Answer these questions using the text below on dust traps in discs:
1. Which ALMA receiver bands are named for future longer-wavelength observations?
2. What kind of discs let annular structures survive longer?
3. Which three compact discs are given as an example?
## start Text block
Fundamentally, the contrast in annular features, that is, the depth of a gap or the sharpness of a ring, is a function of the efficiency of the initial dust trap in being able to trap particles with a size relevant to the observing wavelength, and for how long the trap can survive. Optical depth effects can also lead to a variation in emission brightness and may also be at work in these systems. Observations at longer wavelength will be a key tool for investigating this possibility and can be achieved in the future using ALMA with receivers in Band 1 or 3 (2.6–8.6 mm) or the future ngVLA (Ricci et al. 2018, 3 mm−1 cm). Strong gas pressure bumps lead to spectacular annular structures, but short-lived or weak bumps may instead lead to cavities with much dust within, as we find here, or very radially compact discs. Equally, turbulent discs with high α viscosity will work to limit these structures, whilst low-turbulence discs allow them to survive longer. In a single system, when and where in a disc a pressure bump forms will dictate how the dust evolution in the disc proceeds from that point. Many suggested mechanisms for forming such bumps are available in the literature, each of which works over different length scales and at different points in the lifetime of a disc. This provides a plethora of potential evolutionary pathways that often depend on local system-specific properties. For example, Sz 65, Sz 66, and SR4 (included here as part of the DSHARP sample) are all considered compact discs, one of which has a low-contrast substructure, one has no obvious structure at all, and one has a very clear inner gap. Only for much greater sample sizes of spatially well-resolved compact discs or by considering alternative unifying properties other than disc size and frequency of structure might an overall trend emerge. Promising avenues for future work might be to consider the extent of the chemical evolution expected in compact discs (Miotello et al. 2021), a multi-wavelength approach to compact discs, or a focus on achieving spatially and spectrally well-resolved observations of molecular gas as well as dust continuum emission.
## end Text block
## start Supplied material
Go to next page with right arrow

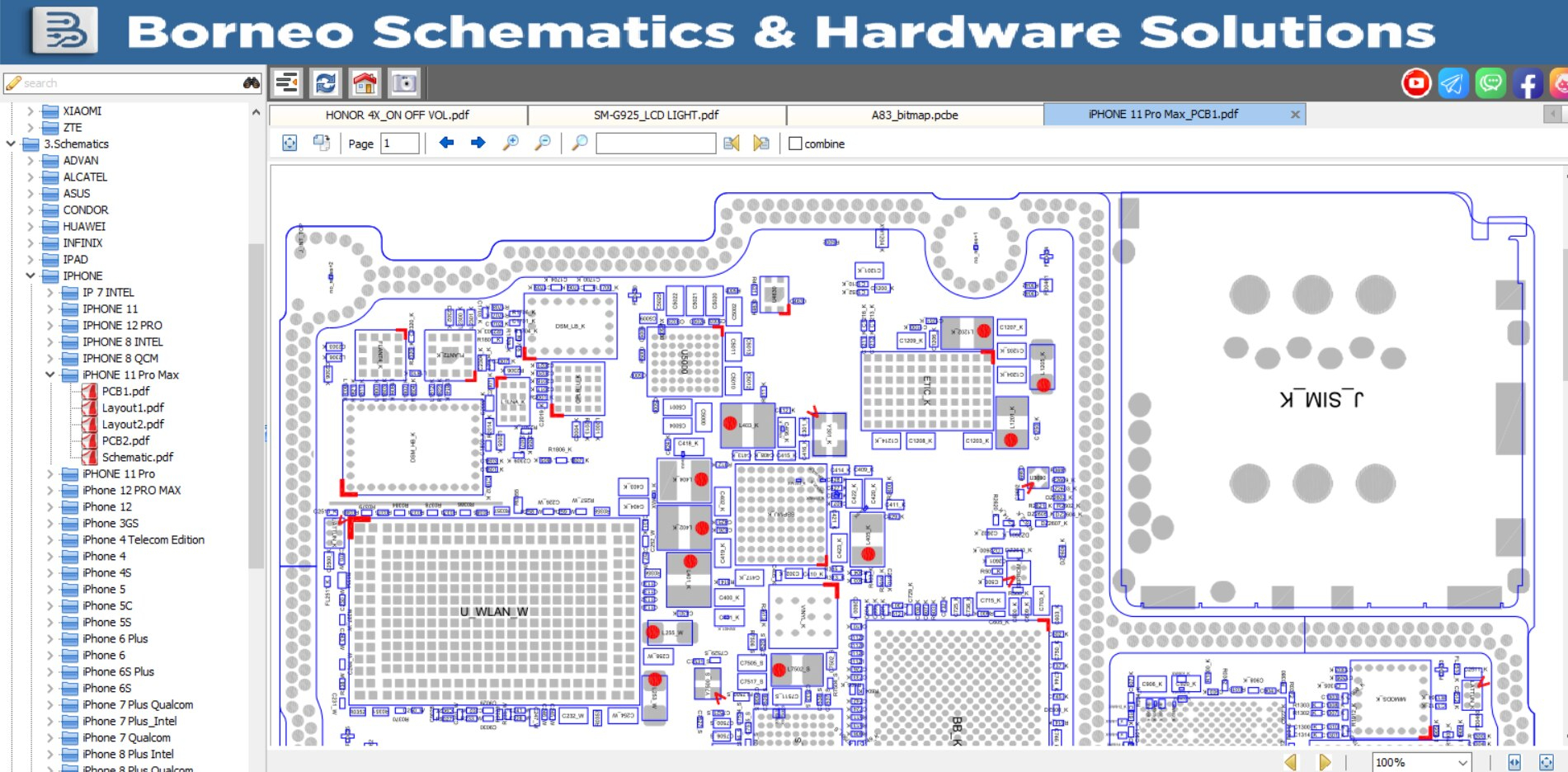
## end Supplied material
- **Solution for this exercise**:
1. Band 1 or 3 (2.6–8.6 mm)
2. Low-turbulence discs
3. Sz 65, Sz 66, and SR4